In a message dated 8/26/02 12:22:18 PM, tyronemullet at hotmail.com writes:

<< William admires the pigs, enjoys their company, treats them well. When all 
is said and done, he sells them for slaughter. Which would count more if 
weighed against a feather, ma'at style?

     Steve Maas

Bandwraith:
>[…]The Driver has no interest in maintaining a
>long term relationship with the "perishables" and
>seeks only to drive them to market and turn a profit.[…]

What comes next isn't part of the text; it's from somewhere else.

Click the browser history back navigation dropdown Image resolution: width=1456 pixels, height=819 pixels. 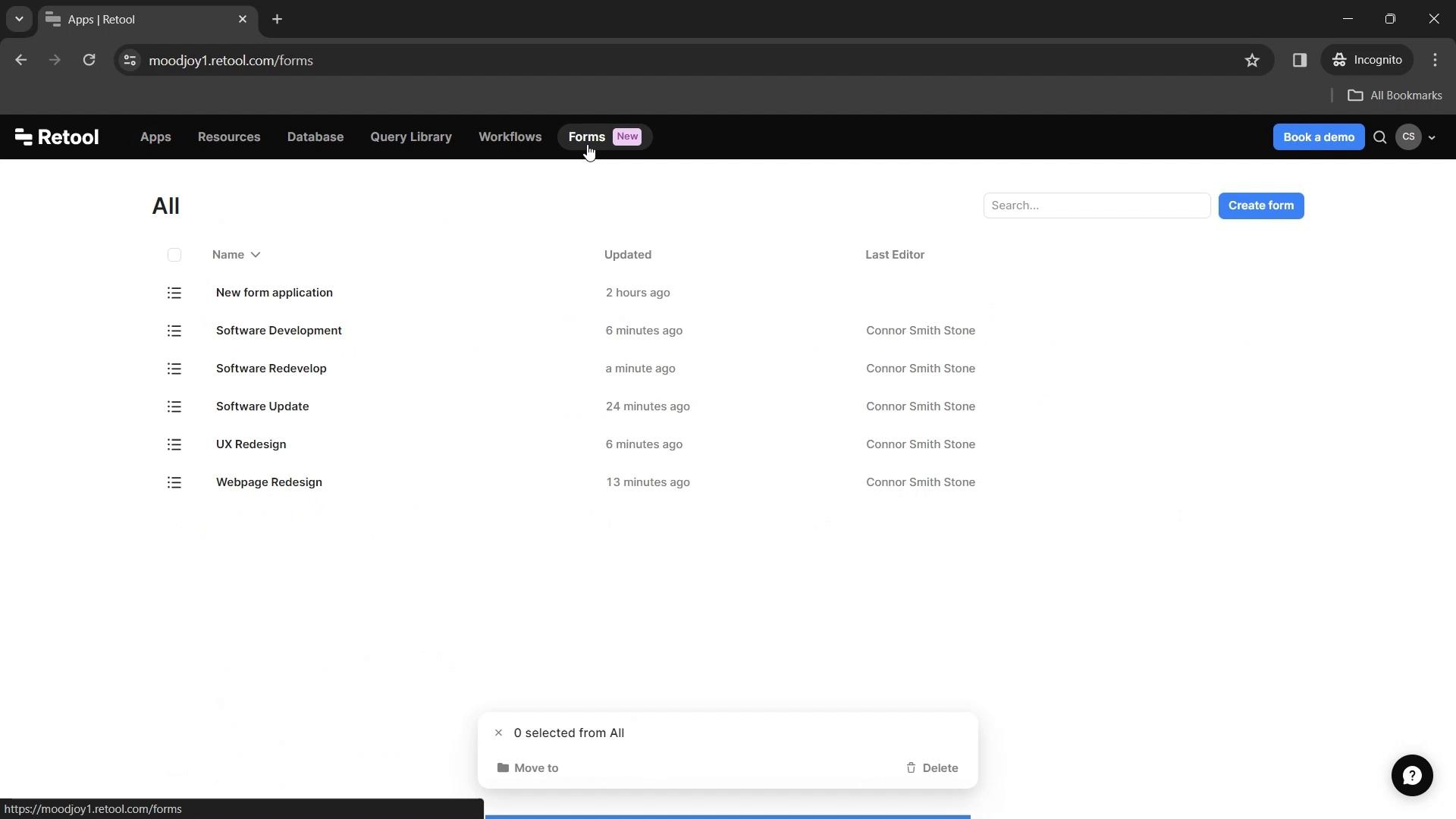19,19
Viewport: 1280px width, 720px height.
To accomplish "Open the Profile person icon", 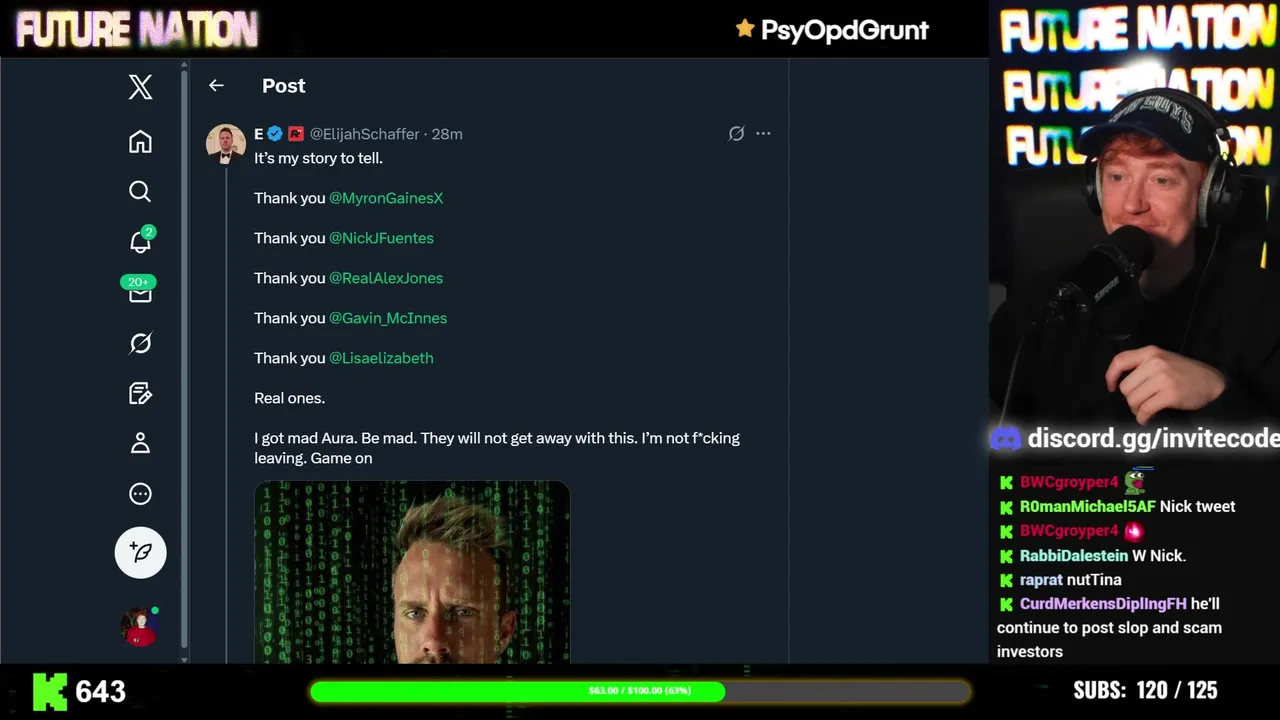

Copied from HyperArts (from GR 555):
"[William Slothrop] and his son John got a pig operation going--used to 
drive hogs right back down the great escarpment, back over the long pike to 
Boston, drive them just like sheep or cows. By the time they got to market 
those hogs were so skinny it was hardly worth it, but William wasn't really 
in it so much for the money as just for the trip itself. He enjoyed the road 
[...] --and most of all just being with those pigs. They were good company. 
Despite the folklore and the injunctions in his own Bible, William came to 
love their nobility and personal freedom, their gift for finding comfort in 
the mud on a hot day--pigs out on the road, in company together, were 
everything Boston wasn't, and you can imagine what the end of the journey, 
the weighing, slaughter and dreary pigless return back up into the hills 
must've been like for William."

"William must've been waiting for the one pig that wouldn't die, that would 
validate all the ones who'd had to, all his Gadarene swine who'd rushed into 
extinction like lemmings, possessed not by demons but by trust for men, 
which the men kept betraying...possessed by innocence they couldn't 
lose...by faith in William as another variety of pig, at home with the 
Earth, sharing the same gift of life...."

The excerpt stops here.